«Ольга Степанна из четвертого подъезда, — недовольно подумал Гоша, в очередной раз просыпаясь. — Каркалыга старая, чего ей надо?»
Гоша решил не подавать признаков жизни. Закутался с головой в одеяло, сшитое из лоскутков в тот самый год, по странному совпадению, когда Гошу папа с мамой как раз зачали.
Каркалыга Ольга Степанна позвонила-позвонила, да и бросила. Убралась восвояси. Совсем проснувшийся Гоша вылез из-под лоскутного одеяла.
Стаканчик стоял рядышком, язычок крышки молодцевато загибался вверх. Водка мелко дрожала в такт ударам хлипкого Гошиного сердца.
«Свят-свят», — подумал Гоша, но рука его уже протянулась, и пальцы обхватили.
Больше всего Гоша боялся сейчас неловко дернуть и расплескать. От волнения и руки, и губы, и весь он прямо ходуном ходил.
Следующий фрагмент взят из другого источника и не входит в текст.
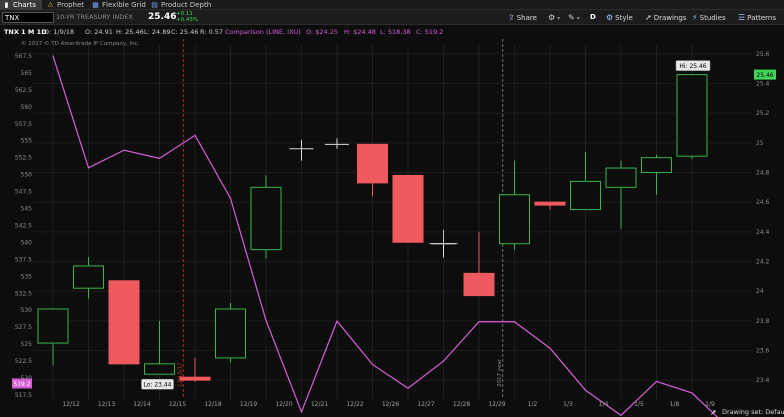  What do you see at coordinates (763, 114) in the screenshot?
I see `right-axis-tick-label: 25.2` at bounding box center [763, 114].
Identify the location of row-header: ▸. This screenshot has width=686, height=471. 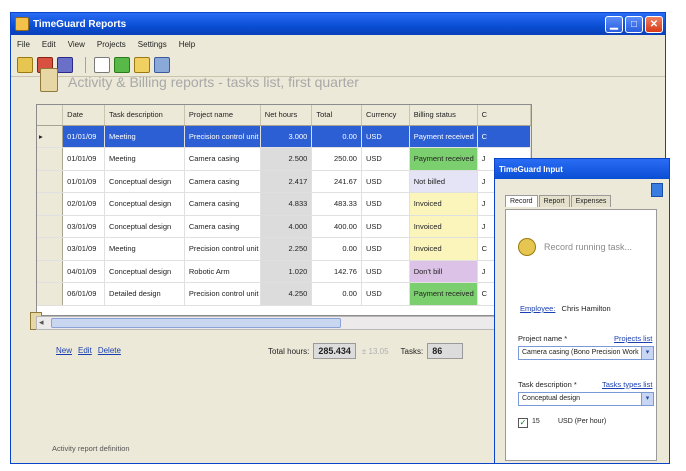
(50, 136).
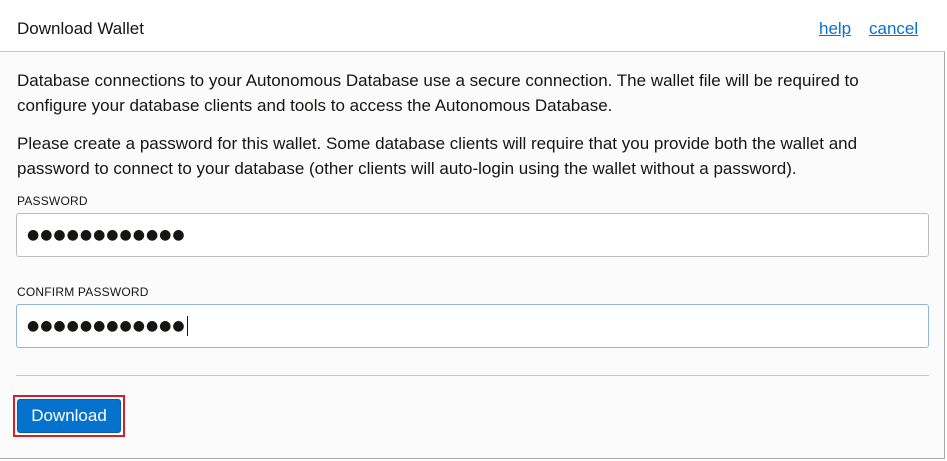  Describe the element at coordinates (472, 26) in the screenshot. I see `dialog-header: Download Wallet help cancel` at that location.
Сердчишко совсем заколодило.
А ни капли не пролил.
«Московская» — хотя какая она «Московская», лепят этикетки, что под рукой, а льют одну и ту же дрянь, спирт украинский контрабандный — проникла, куда ей положено, без потерь. Гоша сглотнул напоследок и отвалился. В башке сразу закружило… Так бы и лежал.
Гоша сел. Он в норме? Почти. Пятьдесят граммчиков не хватает. А к ним в пристяжку еще пятьдесят, для комплекта.
Вот черт, откуда водка взялась?
«Я подумал… я вспомнил, как монету кидаю. Что я ее вовсе не кидаю. То есть кидаю, но не рукой. Она, строго говоря, и не летит вовсе, а просто оказывается в банке. Или в каком захочу другом месте. Было же, когда я запулил ее в зубы тому паразиту».
Подстегнутый водкой, Гоша мог прилично соображать.
«Постой, постой. Меня крутило, и вот я подумал: почему бы им, граммчикам, не очутиться прямо здесь. Мне тут в заточении пари заключить не с кем, а так бы я поспорил, выиграл и получил. Монета — туда ее-и граммчики. Вот как я подумал. Ну-ка, еще разок… Вот они, граммчики мои заветные, никому не скажу, как вы мне нужны, на витрине, вижу, ларек крайний, только они нужны… Я их…»
У тюфяка стоял еще один стаканчик, но уже с этикеткой «Русская», и водочка в нем так же покачивалась, будто установили его секундой раньше. В Гоше зудел неведомый мускул.
Эти граммчики Гоша употребил, будучи совершенно уверенным, что на него снизошла благодать небесная. Рука Гоши стала тверда, ум остер, сердце гудело, как исправный дизель.
И начался рай.
Сегодня, на второй день рая ближе к вечеру, Гоша привычно поднял голову с тюфячка и ужаснулся.
Посреди маленькой тети-Нелиной квартиры громоздилась неряшливая куча, состоявшая из очень хороших и дорогих вещей. За трехкамерным холодильником, розовым внутри, стояли один на другом мал мала меньше четыре японских телевизора, и еще один, совсем маленький, свалился где-то сзади на пол. Холодильник Гоша видел в одной витрине, а в соседней — эту запавшую ему в душу стопу телевизоров.